Items listed in a dataset:
* Start *

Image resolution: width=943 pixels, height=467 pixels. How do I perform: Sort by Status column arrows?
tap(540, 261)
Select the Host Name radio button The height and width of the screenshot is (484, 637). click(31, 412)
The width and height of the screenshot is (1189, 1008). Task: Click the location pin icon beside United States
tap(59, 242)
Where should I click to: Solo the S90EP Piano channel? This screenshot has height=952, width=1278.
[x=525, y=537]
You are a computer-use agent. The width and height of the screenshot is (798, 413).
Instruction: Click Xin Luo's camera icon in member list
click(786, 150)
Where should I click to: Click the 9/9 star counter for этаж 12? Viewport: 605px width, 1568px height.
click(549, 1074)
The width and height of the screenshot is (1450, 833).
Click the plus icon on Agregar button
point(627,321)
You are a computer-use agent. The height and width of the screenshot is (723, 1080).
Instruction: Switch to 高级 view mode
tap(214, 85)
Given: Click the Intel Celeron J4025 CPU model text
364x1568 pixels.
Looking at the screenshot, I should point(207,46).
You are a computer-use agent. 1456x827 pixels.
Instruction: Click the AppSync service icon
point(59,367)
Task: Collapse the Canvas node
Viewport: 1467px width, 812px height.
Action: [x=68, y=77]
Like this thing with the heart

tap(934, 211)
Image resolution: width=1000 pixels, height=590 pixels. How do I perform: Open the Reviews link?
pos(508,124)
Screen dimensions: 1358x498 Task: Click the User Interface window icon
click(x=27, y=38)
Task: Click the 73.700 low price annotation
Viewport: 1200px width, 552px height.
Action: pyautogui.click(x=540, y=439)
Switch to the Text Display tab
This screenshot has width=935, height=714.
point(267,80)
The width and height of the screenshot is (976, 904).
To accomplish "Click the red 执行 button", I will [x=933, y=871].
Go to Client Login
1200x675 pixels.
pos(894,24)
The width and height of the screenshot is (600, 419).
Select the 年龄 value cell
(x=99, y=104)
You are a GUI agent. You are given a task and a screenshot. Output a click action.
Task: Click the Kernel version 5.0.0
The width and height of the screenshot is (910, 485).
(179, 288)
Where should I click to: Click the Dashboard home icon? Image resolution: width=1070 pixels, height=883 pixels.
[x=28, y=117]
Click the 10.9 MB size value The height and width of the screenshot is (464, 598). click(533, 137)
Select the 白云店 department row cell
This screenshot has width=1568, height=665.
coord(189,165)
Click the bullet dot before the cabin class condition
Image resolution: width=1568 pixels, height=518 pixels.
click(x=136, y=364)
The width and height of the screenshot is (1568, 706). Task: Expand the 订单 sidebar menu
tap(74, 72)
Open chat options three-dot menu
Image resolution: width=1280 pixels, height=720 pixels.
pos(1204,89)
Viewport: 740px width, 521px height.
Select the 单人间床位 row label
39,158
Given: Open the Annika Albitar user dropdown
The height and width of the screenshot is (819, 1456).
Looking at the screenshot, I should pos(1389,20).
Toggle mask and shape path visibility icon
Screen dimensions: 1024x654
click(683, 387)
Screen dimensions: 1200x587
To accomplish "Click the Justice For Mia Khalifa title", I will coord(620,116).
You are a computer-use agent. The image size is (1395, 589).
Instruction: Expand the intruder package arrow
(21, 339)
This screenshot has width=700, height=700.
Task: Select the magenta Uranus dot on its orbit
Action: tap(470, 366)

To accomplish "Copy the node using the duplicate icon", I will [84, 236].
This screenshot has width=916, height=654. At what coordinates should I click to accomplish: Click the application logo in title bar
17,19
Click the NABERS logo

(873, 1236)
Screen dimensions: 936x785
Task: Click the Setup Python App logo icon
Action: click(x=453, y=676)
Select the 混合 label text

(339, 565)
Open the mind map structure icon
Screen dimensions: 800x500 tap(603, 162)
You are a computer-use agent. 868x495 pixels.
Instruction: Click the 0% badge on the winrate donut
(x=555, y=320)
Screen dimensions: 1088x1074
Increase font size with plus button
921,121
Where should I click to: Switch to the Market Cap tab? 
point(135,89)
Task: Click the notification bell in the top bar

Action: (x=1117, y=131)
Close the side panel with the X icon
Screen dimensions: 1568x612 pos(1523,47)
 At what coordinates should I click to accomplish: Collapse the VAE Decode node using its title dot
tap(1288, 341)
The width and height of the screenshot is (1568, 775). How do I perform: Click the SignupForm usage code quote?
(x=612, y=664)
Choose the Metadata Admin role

* End *

What is required: Update the items above by replacing "computer-use agent" with "desktop assistant" wherever it appears, keeping everything else the same.

Task solution:
Image resolution: width=943 pixels, height=467 pixels. How do I perform: Sort by Status column arrows?
tap(540, 261)
Select the Host Name radio button The height and width of the screenshot is (484, 637). click(31, 412)
The width and height of the screenshot is (1189, 1008). Task: Click the location pin icon beside United States
tap(59, 242)
Where should I click to: Solo the S90EP Piano channel? This screenshot has height=952, width=1278.
[x=525, y=537]
You are a desktop assistant. The width and height of the screenshot is (798, 413).
Instruction: Click Xin Luo's camera icon in member list
click(786, 150)
Where should I click to: Click the 9/9 star counter for этаж 12? Viewport: 605px width, 1568px height.
click(549, 1074)
The width and height of the screenshot is (1450, 833).
Click the plus icon on Agregar button
point(627,321)
You are a desktop assistant. The height and width of the screenshot is (723, 1080).
Instruction: Switch to 高级 view mode
tap(214, 85)
Given: Click the Intel Celeron J4025 CPU model text
364x1568 pixels.
Looking at the screenshot, I should point(207,46).
You are a desktop assistant. 1456x827 pixels.
Instruction: Click the AppSync service icon
point(59,367)
Task: Collapse the Canvas node
Viewport: 1467px width, 812px height.
Action: [x=68, y=77]
Like this thing with the heart

tap(934, 211)
Image resolution: width=1000 pixels, height=590 pixels. How do I perform: Open the Reviews link?
pos(508,124)
Screen dimensions: 1358x498 Task: Click the User Interface window icon
click(x=27, y=38)
Task: Click the 73.700 low price annotation
Viewport: 1200px width, 552px height.
Action: pyautogui.click(x=540, y=439)
Switch to the Text Display tab
This screenshot has width=935, height=714.
point(267,80)
The width and height of the screenshot is (976, 904).
To accomplish "Click the red 执行 button", I will [x=933, y=871].
Go to Client Login
1200x675 pixels.
pos(894,24)
The width and height of the screenshot is (600, 419).
Select the 年龄 value cell
(x=99, y=104)
You are a GUI agent. You are given a task and a screenshot. Output a click action.
Task: Click the Kernel version 5.0.0
The width and height of the screenshot is (910, 485).
(179, 288)
Where should I click to: Click the Dashboard home icon? Image resolution: width=1070 pixels, height=883 pixels.
[x=28, y=117]
Click the 10.9 MB size value The height and width of the screenshot is (464, 598). click(533, 137)
Select the 白云店 department row cell
This screenshot has width=1568, height=665.
coord(189,165)
Click the bullet dot before the cabin class condition
Image resolution: width=1568 pixels, height=518 pixels.
click(x=136, y=364)
The width and height of the screenshot is (1568, 706). Task: Expand the 订单 sidebar menu
tap(74, 72)
Open chat options three-dot menu
Image resolution: width=1280 pixels, height=720 pixels.
pos(1204,89)
Viewport: 740px width, 521px height.
Select the 单人间床位 row label
39,158
Given: Open the Annika Albitar user dropdown
The height and width of the screenshot is (819, 1456).
Looking at the screenshot, I should pos(1389,20).
Toggle mask and shape path visibility icon
Screen dimensions: 1024x654
click(683, 387)
Screen dimensions: 1200x587
To accomplish "Click the Justice For Mia Khalifa title", I will coord(620,116).
You are a desktop assistant. The image size is (1395, 589).
Instruction: Expand the intruder package arrow
(21, 339)
This screenshot has width=700, height=700.
Task: Select the magenta Uranus dot on its orbit
Action: tap(470, 366)

To accomplish "Copy the node using the duplicate icon", I will [84, 236].
This screenshot has width=916, height=654. At what coordinates should I click to accomplish: Click the application logo in title bar
17,19
Click the NABERS logo

(873, 1236)
Screen dimensions: 936x785
Task: Click the Setup Python App logo icon
Action: click(x=453, y=676)
Select the 混合 label text

(339, 565)
Open the mind map structure icon
Screen dimensions: 800x500 tap(603, 162)
You are a desktop assistant. 868x495 pixels.
Instruction: Click the 0% badge on the winrate donut
(x=555, y=320)
Screen dimensions: 1088x1074
Increase font size with plus button
921,121
Where should I click to: Switch to the Market Cap tab? 
point(135,89)
Task: Click the notification bell in the top bar

Action: (x=1117, y=131)
Close the side panel with the X icon
Screen dimensions: 1568x612 pos(1523,47)
 At what coordinates should I click to accomplish: Collapse the VAE Decode node using its title dot
tap(1288, 341)
The width and height of the screenshot is (1568, 775). How do I perform: Click the SignupForm usage code quote?
(x=612, y=664)
Choose the Metadata Admin role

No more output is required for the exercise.